Psychological Safety

History of Scrum

Scrum originated in the 1980s from Japanese manufacturing concepts, particularly Toyota’s lean production. Ken Schwaber and Jeff Sutherland formalised Scrum for software development in the 1990s, drawing inspiration from rugby’s collaborative team dynamics. As one of the first Agile frameworks, Scrum introduced sprints, daily standups, and retrospectives, revolutionising project management through iterative development, transparency, and continuous improvement practices.
Scrum Master Definition
A Scrum Master is a servant-leader responsible for promoting and supporting Scrum as defined in the Scrum Guide. They help everyone understand Scrum theory, practices, rules, and values whilst serving the Development Team, Product Owner, and organisation. Scrum Masters facilitate events, remove impediments, and coach teams towards self-organisation and high performance without traditional management authority.
Change management

Change management in Scrum contexts involves helping individuals and organisations transition from traditional to agile approaches. This includes addressing resistance, building capabilities, communicating benefits, and providing support throughout transformation. Effective change management uses coaching, training, communication, and gradual implementation strategies whilst acknowledging that change is difficult and requires time, patience, and sustained effort.
Metrics and reporting

Agile metrics focus on value delivery, team performance, and continuous improvement rather than traditional project tracking. Key metrics include velocity, burndown charts, cycle time, customer satisfaction, and team happiness. Effective reporting emphasises trends over absolute numbers, promotes transparency, and guides decision-making. Metrics should drive improvement conversations rather than performance judgements, maintaining focus on outcomes.
Stakeholder management

Effective stakeholder management involves identifying, engaging, and satisfying diverse interests throughout product development. This includes regular communication, managing expectations, gathering feedback, and balancing competing priorities. Product Owners lead stakeholder engagement whilst Scrum Masters facilitate relationships and remove organisational impediments.

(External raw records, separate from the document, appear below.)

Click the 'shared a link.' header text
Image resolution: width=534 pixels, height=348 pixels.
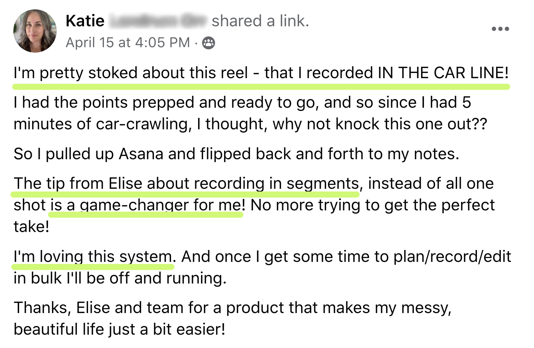pyautogui.click(x=260, y=21)
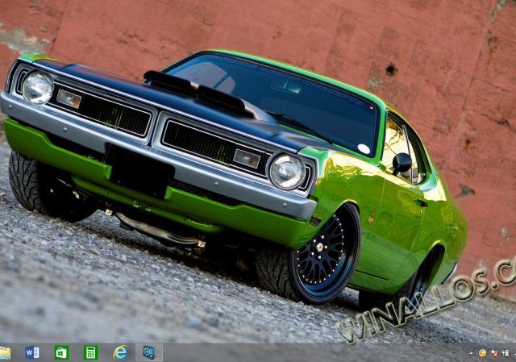Open the green Windows Store icon
The height and width of the screenshot is (362, 516).
click(61, 352)
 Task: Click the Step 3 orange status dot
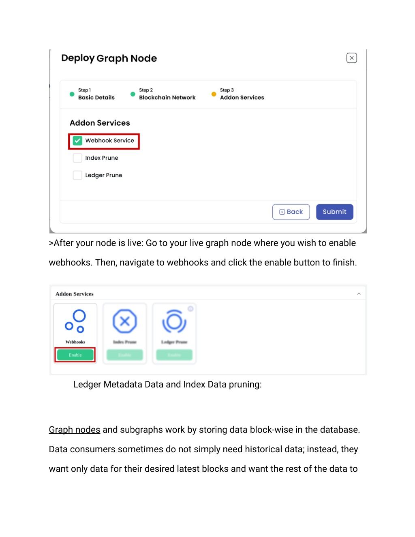click(214, 94)

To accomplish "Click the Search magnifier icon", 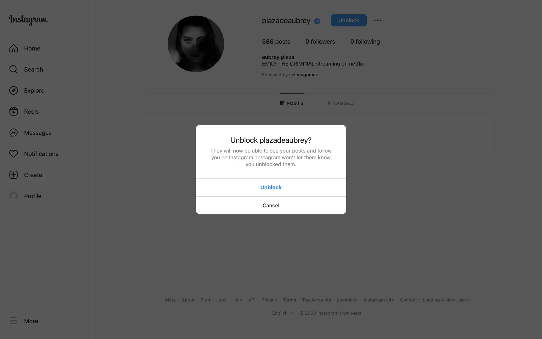I will click(14, 69).
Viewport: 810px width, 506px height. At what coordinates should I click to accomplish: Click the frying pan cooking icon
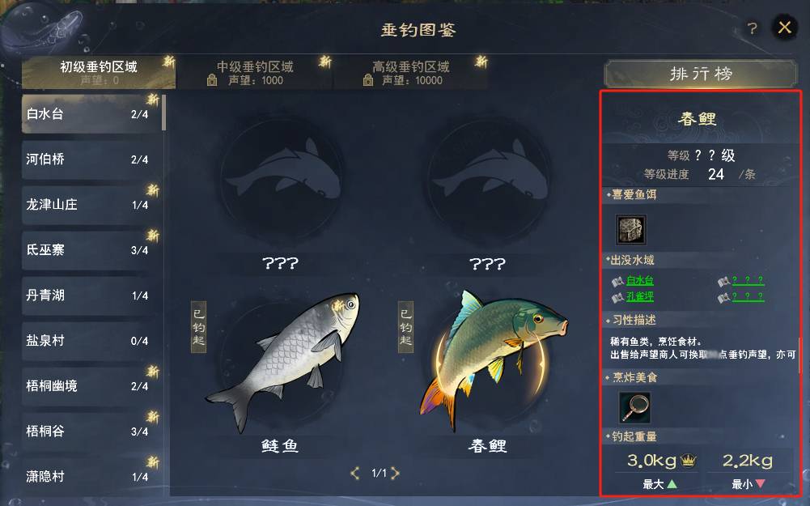click(x=634, y=407)
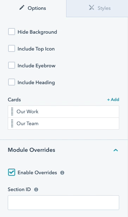The height and width of the screenshot is (217, 128).
Task: Select the Options tab
Action: (x=33, y=8)
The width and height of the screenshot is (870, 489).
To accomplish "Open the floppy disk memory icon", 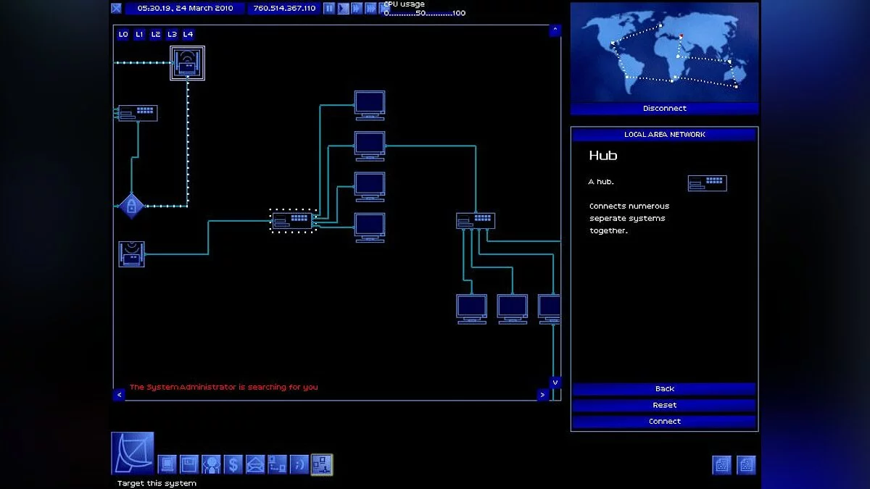I will (x=189, y=464).
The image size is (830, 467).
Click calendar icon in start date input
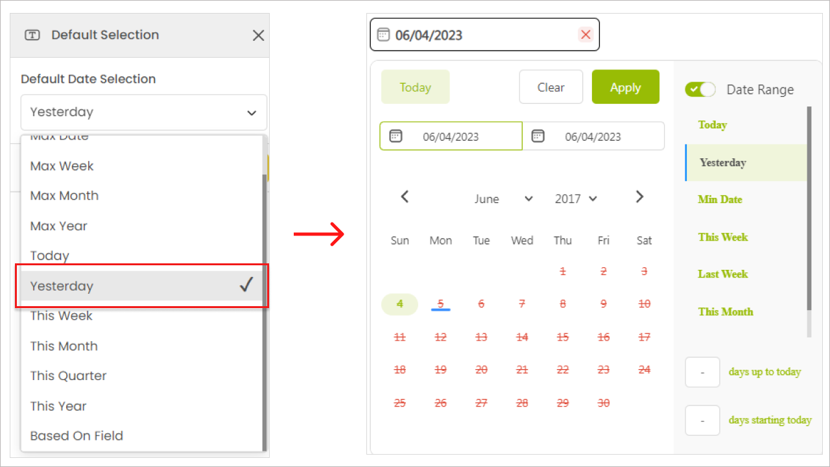click(x=396, y=136)
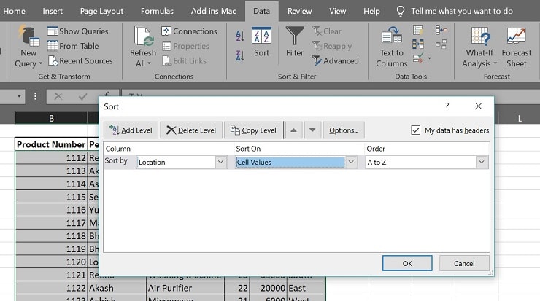Expand the Sort by column dropdown
The height and width of the screenshot is (301, 540).
click(220, 163)
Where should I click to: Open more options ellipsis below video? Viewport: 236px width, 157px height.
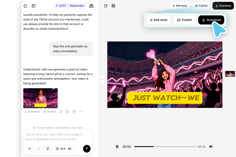pyautogui.click(x=81, y=112)
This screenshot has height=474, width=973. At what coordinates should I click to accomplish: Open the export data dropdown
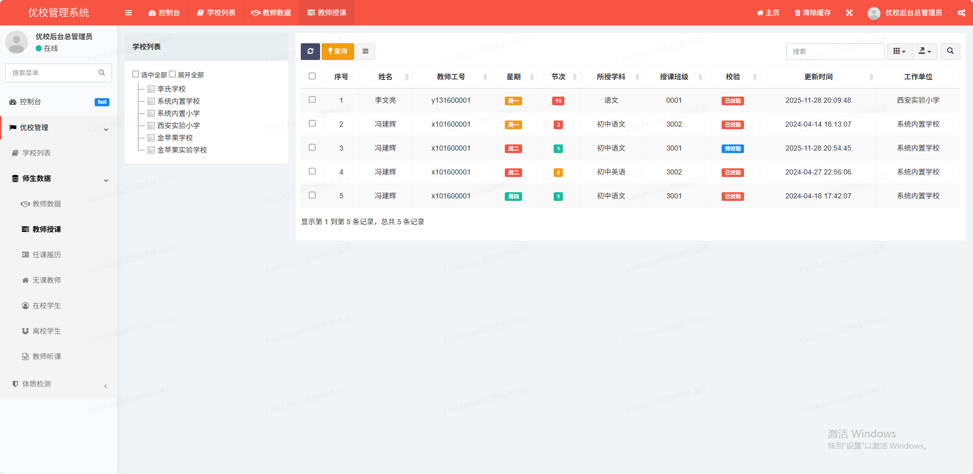coord(925,51)
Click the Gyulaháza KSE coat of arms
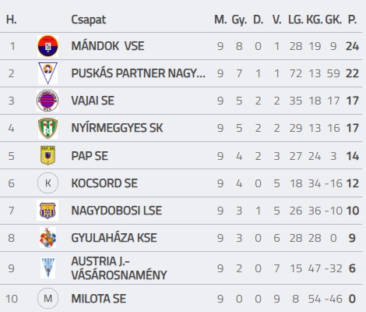The image size is (366, 312). [48, 238]
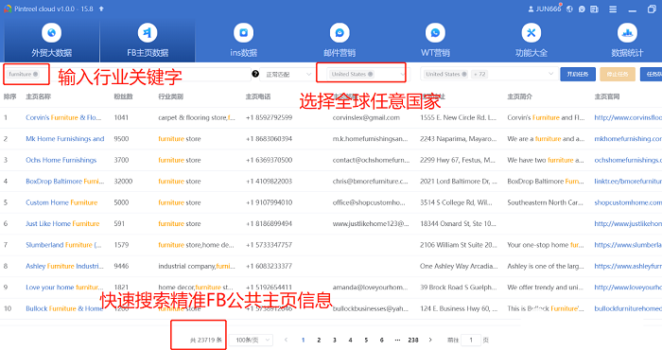Select the FB主页数据 icon
Viewport: 662px width, 350px height.
[x=148, y=33]
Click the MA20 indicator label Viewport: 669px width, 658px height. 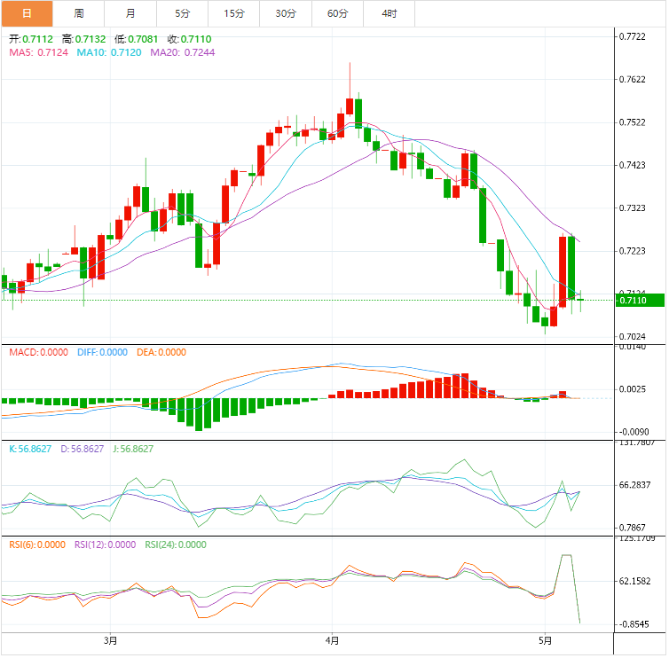pyautogui.click(x=182, y=52)
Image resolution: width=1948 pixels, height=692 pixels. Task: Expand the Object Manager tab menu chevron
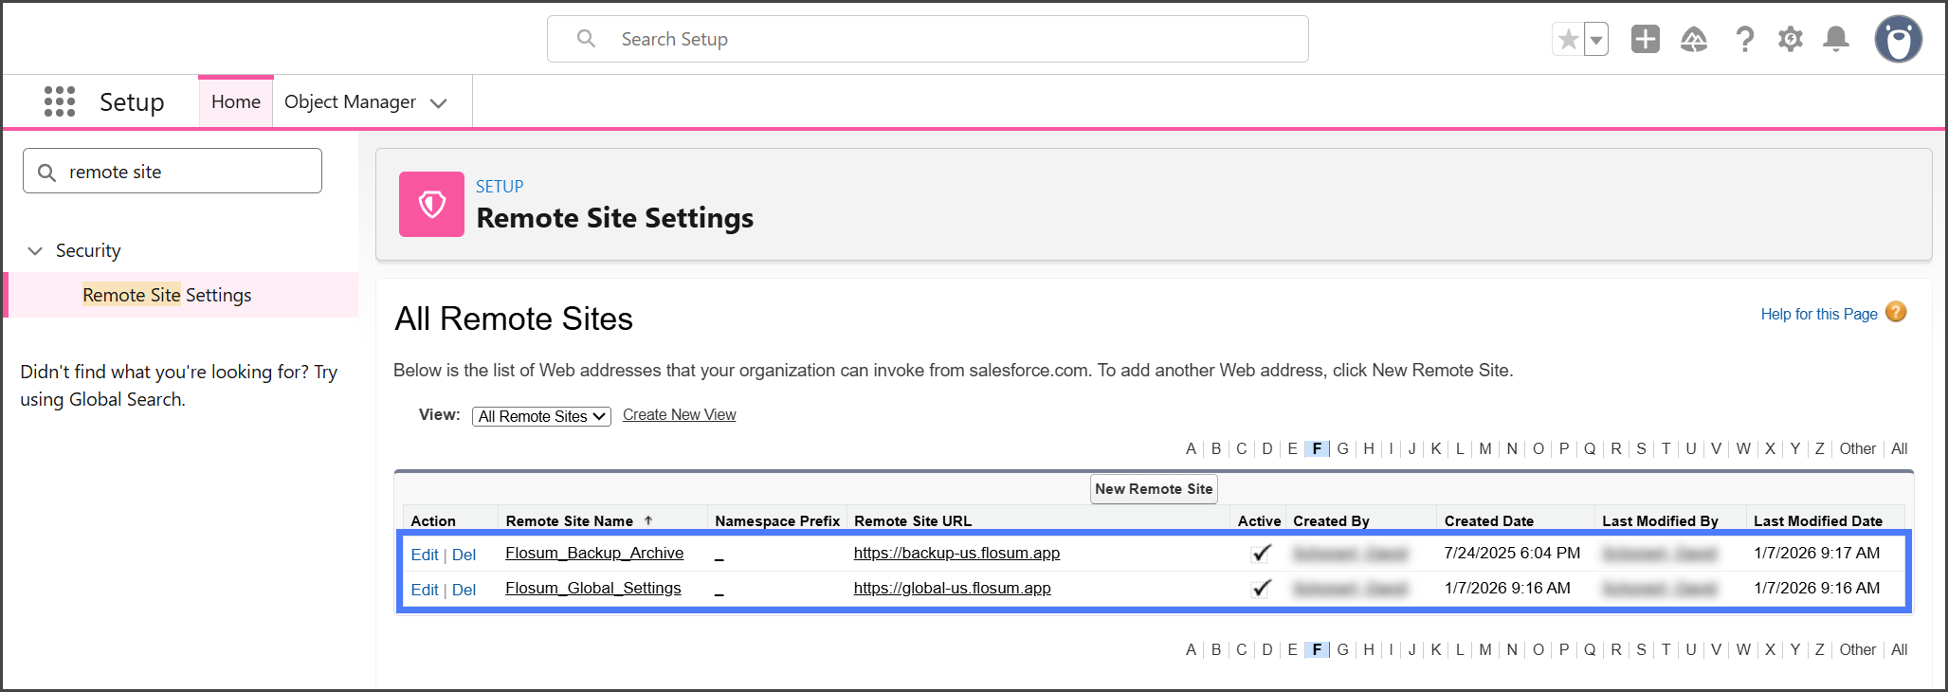click(438, 103)
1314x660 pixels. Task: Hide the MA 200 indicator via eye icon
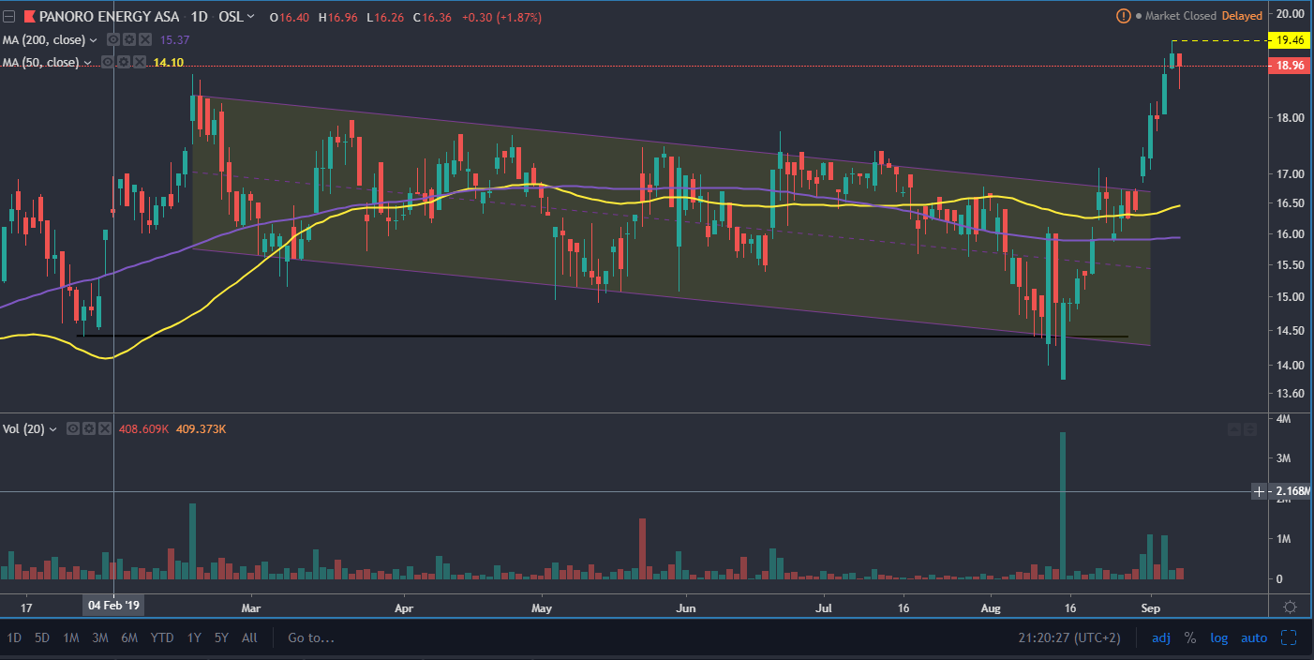point(112,39)
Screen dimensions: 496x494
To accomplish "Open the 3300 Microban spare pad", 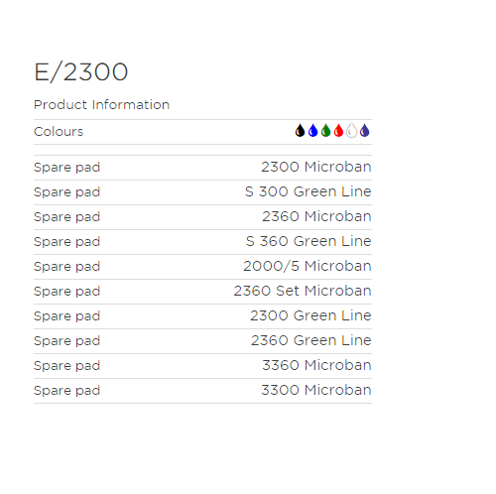I will click(316, 390).
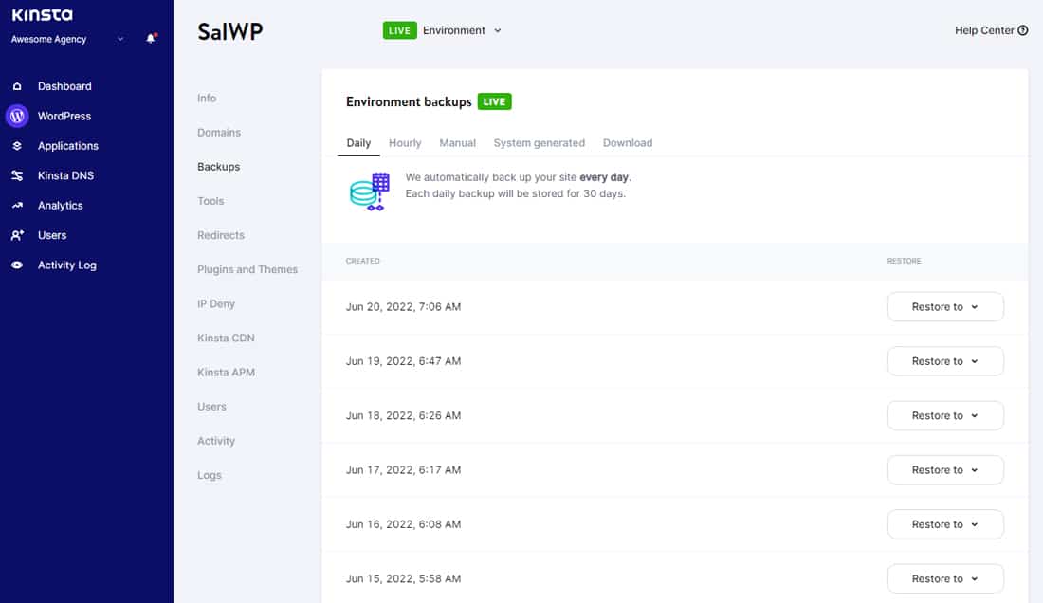
Task: Click the Applications sidebar icon
Action: tap(19, 145)
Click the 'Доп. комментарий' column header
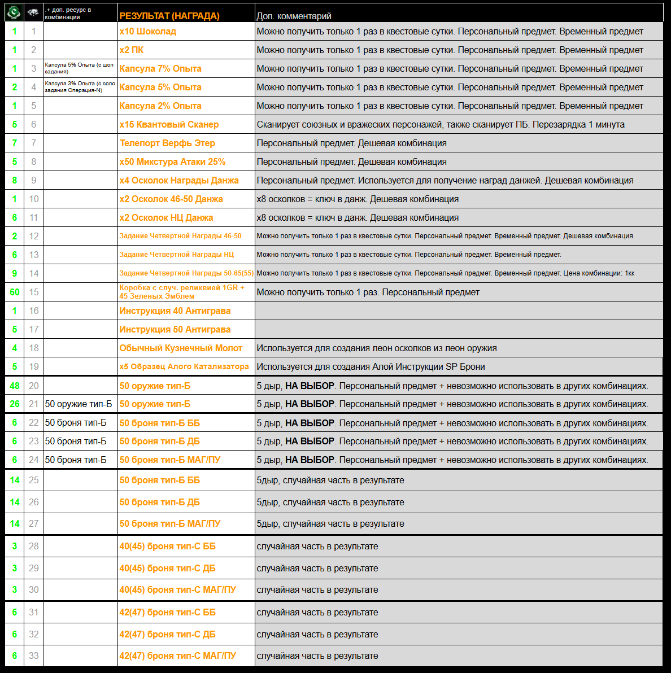This screenshot has height=673, width=671. click(x=294, y=16)
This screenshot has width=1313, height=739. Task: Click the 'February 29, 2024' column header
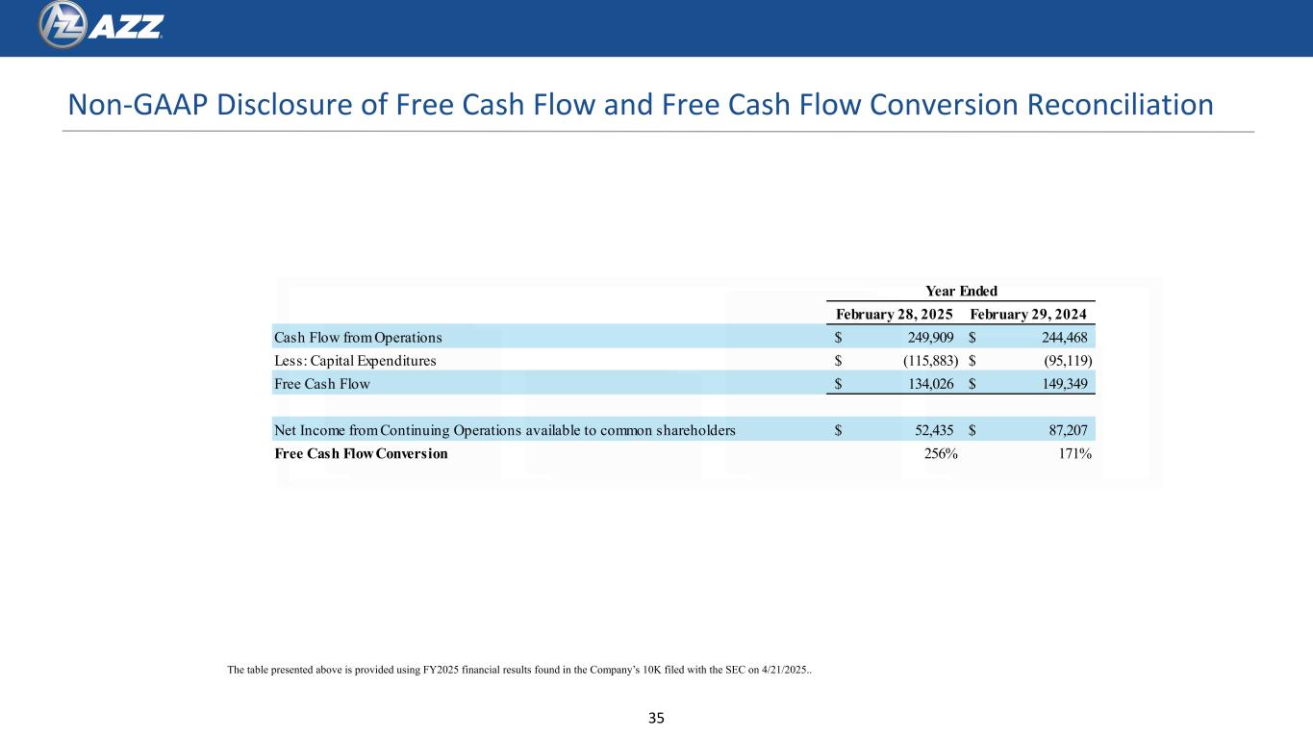1033,314
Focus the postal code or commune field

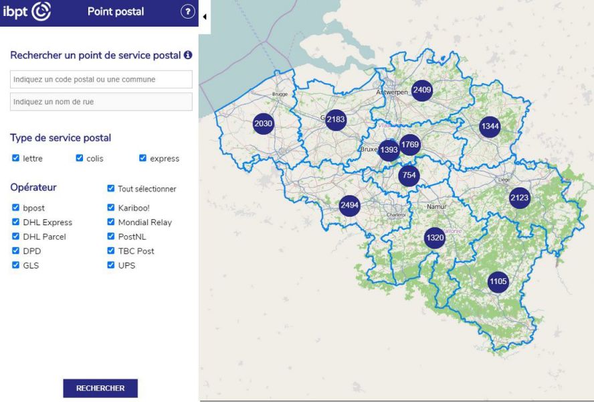(x=101, y=80)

Success requires understanding stakeholder needs, maintaining transparency, and building collaborative relationships.
Common challenges and solutions

Common Scrum challenges include resistance to change, unclear roles, poor Product Owner availability, inadequate technical practices, and organisational impediments. Solutions involve education, coaching, organisational support, and gradual capability building. Addressing challenges requires identifying root causes, implementing systematic improvements, and maintaining persistence. Success comes through learning, adaptation, and continuous improvement rather than perfect initial implementation.
Continuous improvement

Continuous improvement is fundamental to Scrum’s empirical approach, involving regular reflection, experimentation, and adaptation. Teams use retrospectives, metrics analysis, and feedback to identify enhancement opportunities. Improvement culture requires psychological safety, learning mindset, and organisational support for experimentation. Effective improvement focuses on small, incremental changes rather than major transformations, building capability gradually through practice and reflection.
Advanced facilitation techniques

Advanced facilitation techniques help Scrum Masters guide effective ceremonies, resolve conflicts, and build team capabilities. These include structured decision-making processes, conflict resolution methods, workshop facilitation, and coaching conversations. Skilled facilitators create safe spaces, encourage participation, manage group dynamics, and guide teams towards productive outcomes. Mastery requires practice, observation, feedback, and continuous skill development.
Building high-performing teams

High-performing teams demonstrate strong collaboration, shared accountability, continuous learning, and consistent delivery. Building such teams requires establishing psychological safety, clear goals, appropriate skills, and supportive environments. Key factors include trust, communication, diversity, empowerment, and alignment with organisational values. Development involves team formation, storming, norming, and performing stages, requiring patience and deliberate cultivation.